Apart from the prospect of regular adjustments to reflect inflation (or maybe one day deflation), the excitement is all over. But anyone nostalgic for the debate, for the struggle for oppressed workers’ rights and for the amusement of seeing some fairly repellent politicians and lobbies not getting their way can now look forward to the next big controversy: official standard working hours.

 

In theory, Hong Kong’s downtrodden proletariat has little chance of success. Their excuse for a movement is divided into two rival blocs. One is susceptible to persuasion and manipulation by pro-Beijing United Front forces that value the loyalty of capitalists more than that of the masses. The other is itself split between moderates and radicals who don’t always get on. However, the workers can always rely on representatives of employers’ interests to inadvertently come to their help. The bosses spokesmen could make measured and valid points about the potential administrative problems with working-hours laws. Instead, predictably, they start the process off by issuing dire warnings that are clearly exaggerated, if not stupid.

Stanley Lau Chin-ho of the Federation of Hong Kong Industries forecasts Greece-style riots and unrest if statutory hours are introduced. It is a strange argument, because half-failed European economies like Greece are trying to change the law to allow employers to make staff work longer hours – the opposite of what Hong Kong is set to do. It sounds as if he thinks the very mention of the subject will provoke civil disorder. But presumably his logic is the slippery-slope one; go down the regulated-hours road, and one day we will be like the European countries with so much protection for workers that business ceases.

Even that argument is pretty unconvincing in Hong Kong. The introduction of a 35-hour week in France was intended to reduce unemployment, which had at least partly resulted from laws making it so hard to lay off employees that companies would stop expanding in order to avoid hiring more help. The idea was that by limiting working hours, work would be shared out among a larger number of people – an economically illiterate concept surprisingly popular in some quarters.

None of this has much relevance in Hong Kong. Proposals to give employees iron-plated job security as in France and other parts of Europe would be a danger – but most people only have to look at our very low unemployment rates to see the benefits of labour market flexibility. The problem in Hong Kong is that employers in low-value industries, struggling to pay rents and naturally desiring a decent profit, compete purely by squeezing and sweating their unskilled workers. The business sector itself, going back a while, helped create the conditions for this by lobbying for plentiful immigration from the Mainland.

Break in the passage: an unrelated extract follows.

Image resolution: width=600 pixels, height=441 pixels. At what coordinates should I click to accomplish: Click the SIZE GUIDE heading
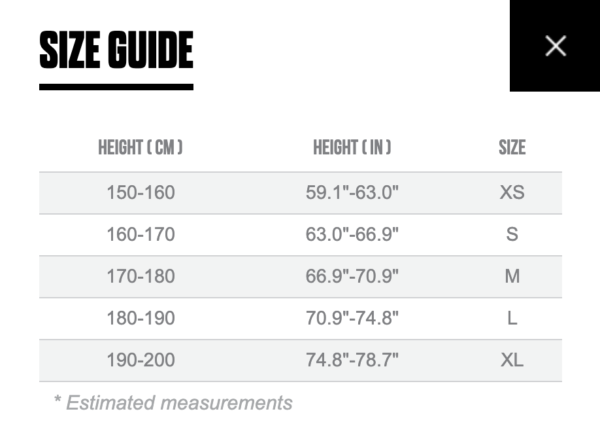116,50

The experience of the minimum wage suggests that when minimum standards are imposed to prevent rank exploitation, wealth is redistributed downwards as business owners, customers and suppliers all chip in to cover the extra costs. There might be some unintentional cross-subsidy among the low-paid, but it seems the benefits have outweighed any ill-effects.

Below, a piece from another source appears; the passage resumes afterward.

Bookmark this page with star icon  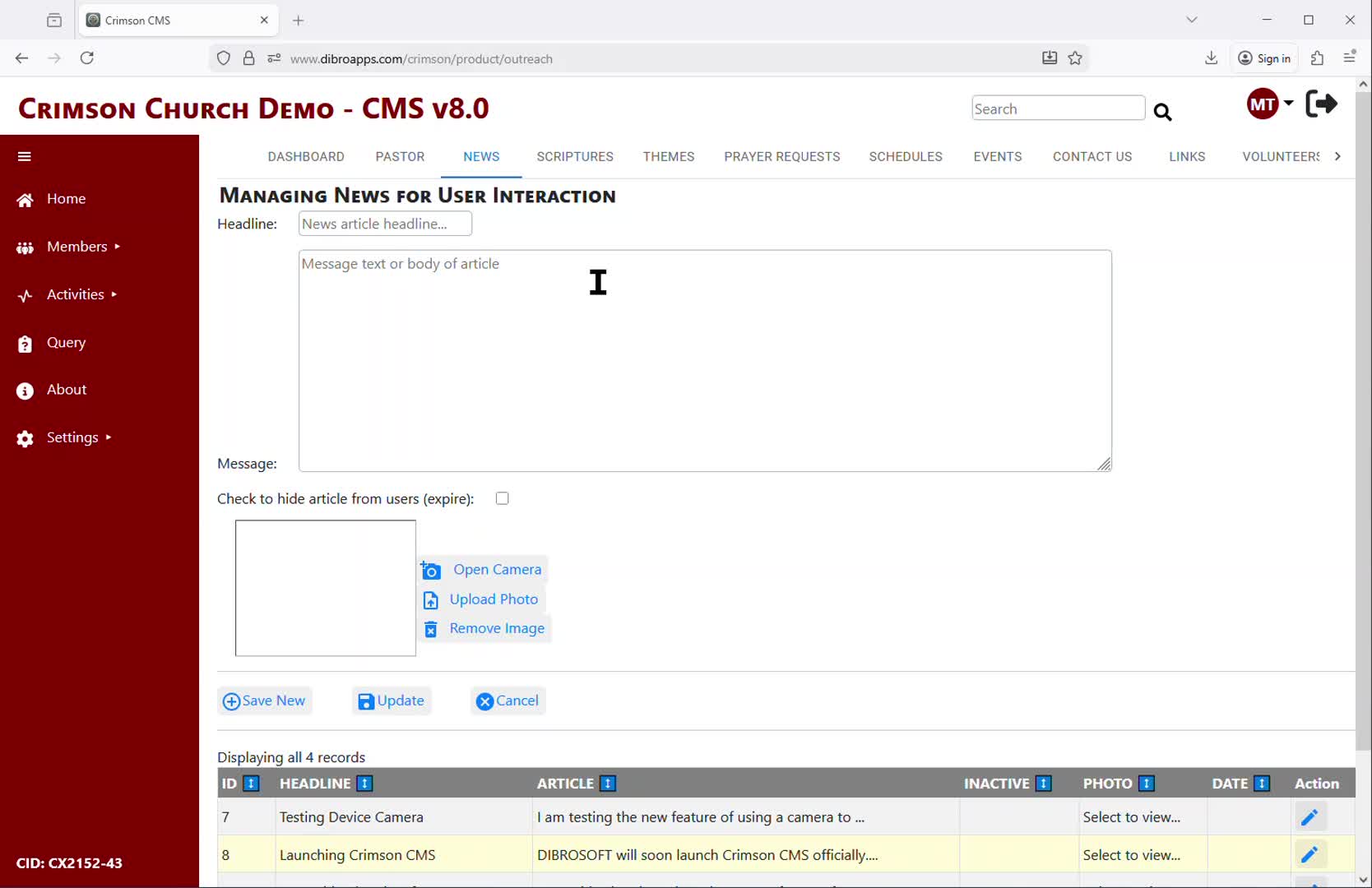(1075, 58)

If the labour unions wanted to speed up working-hours legislation, they would talk about the unevenness of the whole playing field rather than just bleating about how bad conditions are. They should say that bosses who are too backward to upgrade equipment or train staff to boost productivity and landlords who ramp up rents at every opportunity are getting too big a slice of the pie. Standard working hours – like the minimum wage – would force them and the better-off rest of the community to share out the goodies more fairly. (Then you come out with the tear-jerking stories about Mr Chan’s 70-hour weeks with no overtime.) But the labour activists probably won’t play it that way. Then again, it won’t matter: the employers’ lobby will shoot themselves in the foot just fine.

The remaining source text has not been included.